To do:
I need an exact copy of the lines from the one containing "Given: Open the dollar currency dropdown" through the end of the records, without any pictures.

Dataset:
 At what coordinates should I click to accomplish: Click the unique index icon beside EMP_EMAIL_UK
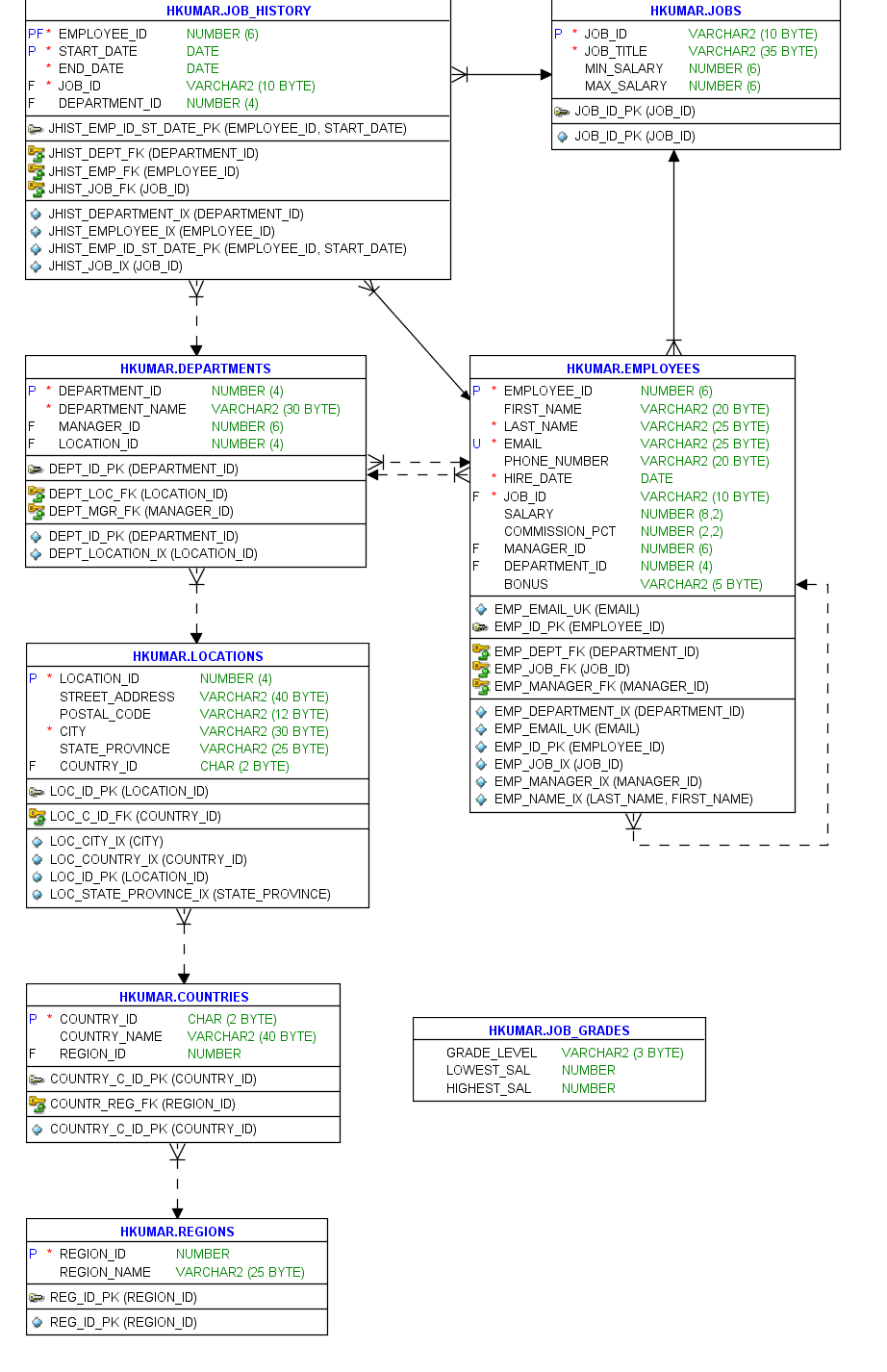(479, 609)
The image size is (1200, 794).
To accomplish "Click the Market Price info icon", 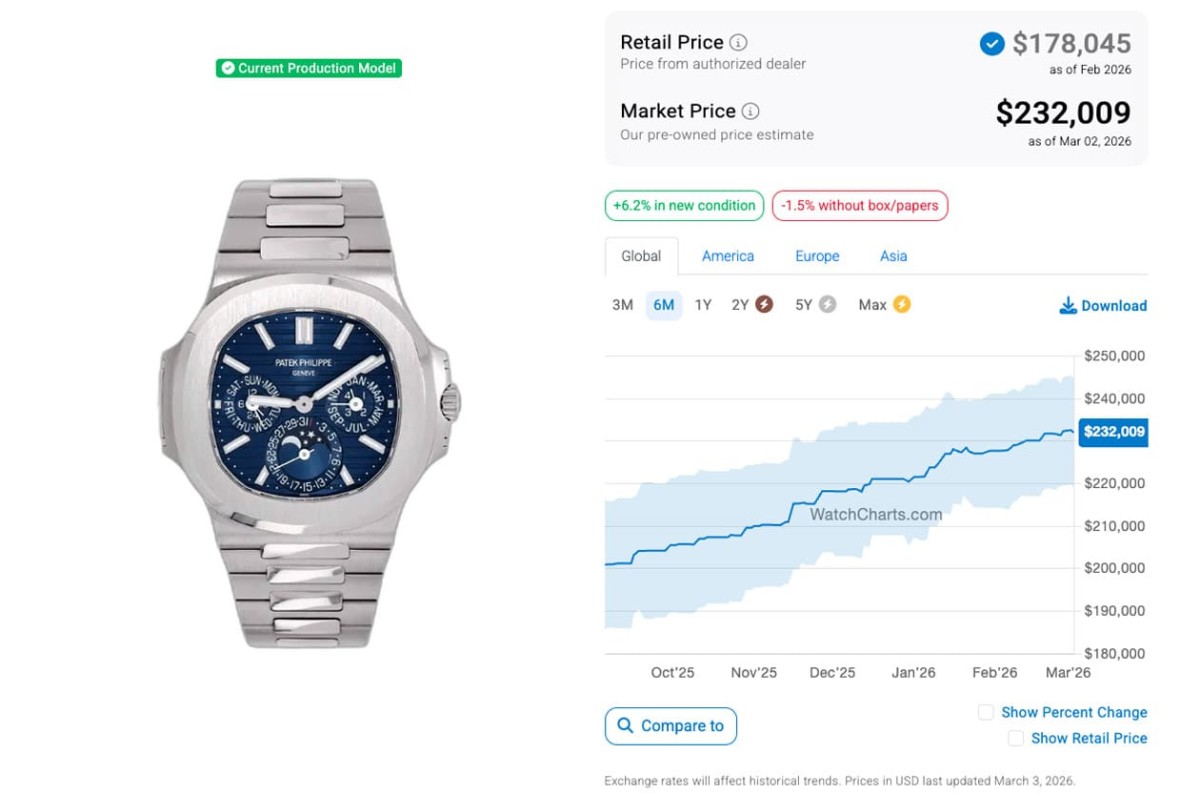I will pyautogui.click(x=750, y=111).
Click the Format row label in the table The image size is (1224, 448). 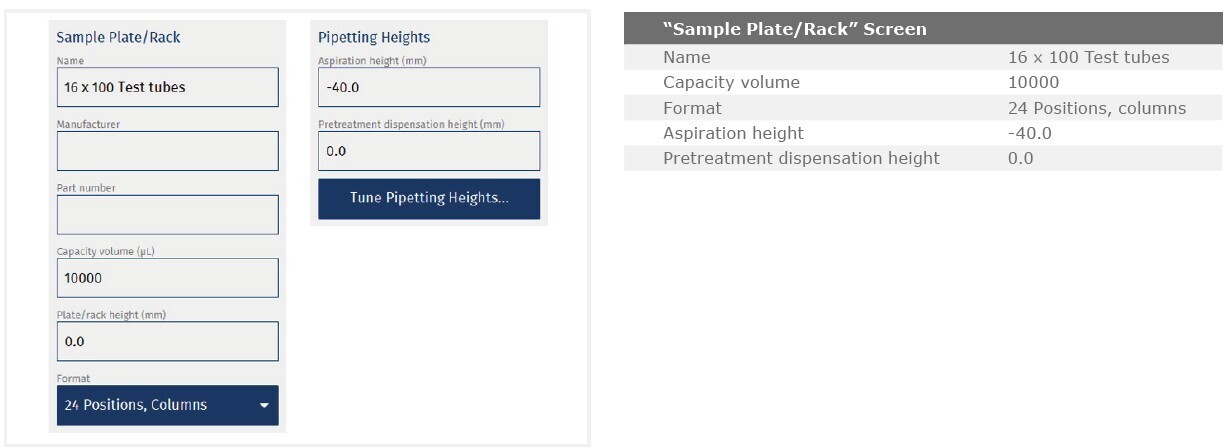pos(692,108)
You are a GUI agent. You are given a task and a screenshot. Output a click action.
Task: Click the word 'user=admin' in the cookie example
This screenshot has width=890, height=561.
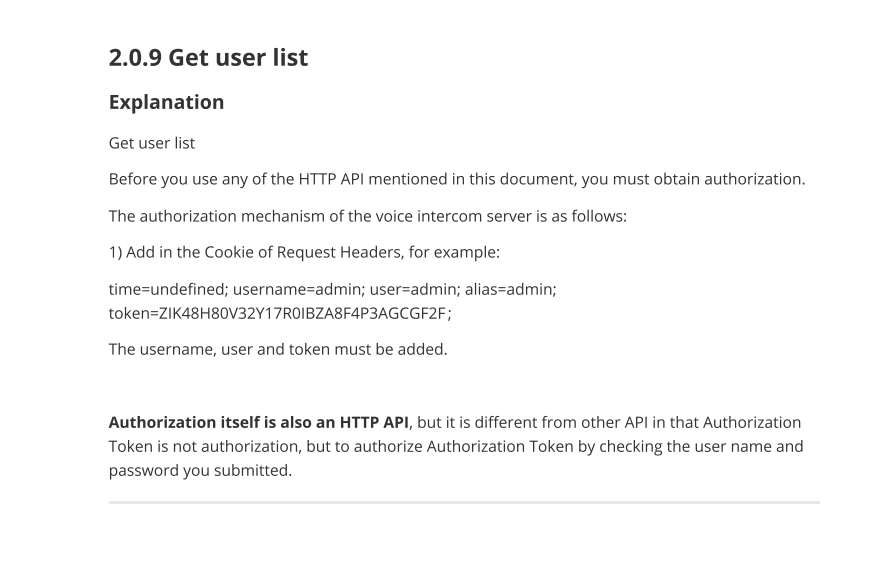414,289
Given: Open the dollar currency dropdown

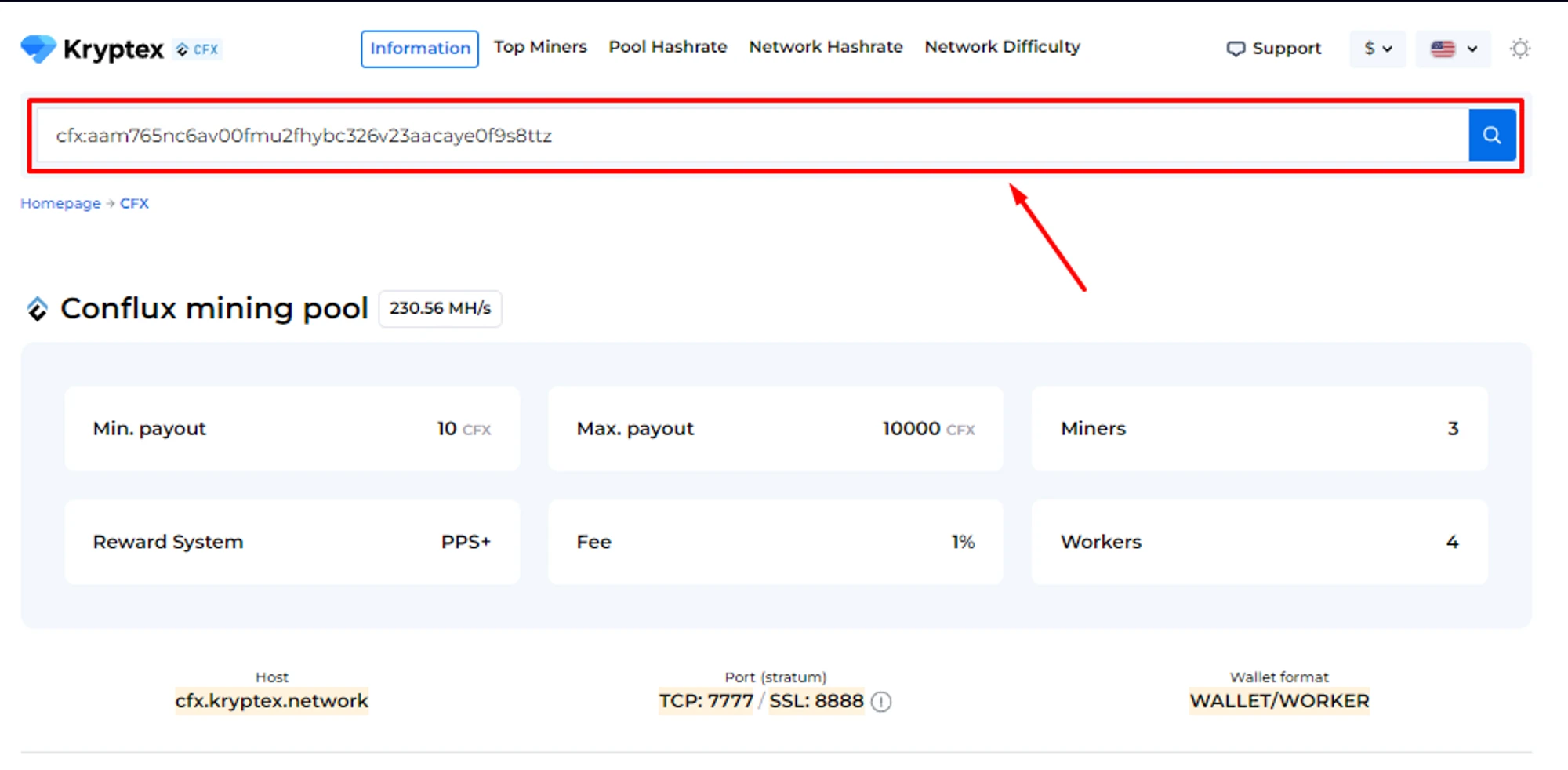Looking at the screenshot, I should point(1377,49).
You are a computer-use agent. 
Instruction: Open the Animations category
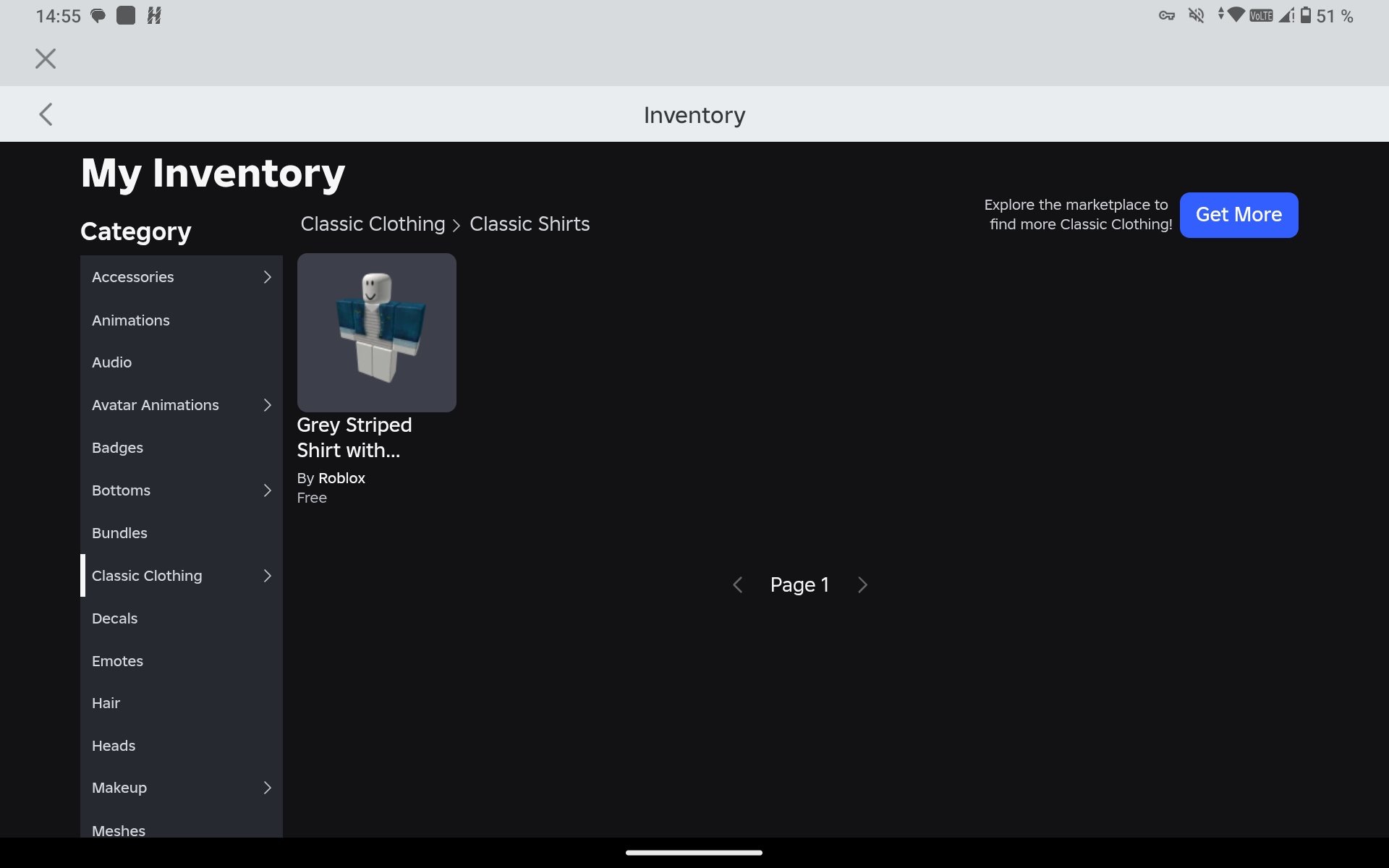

Your response:
Given: Open the dollar currency dropdown

Looking at the screenshot, I should point(1377,49).
You are a computer-use agent. 
Instruction: Open the Animations category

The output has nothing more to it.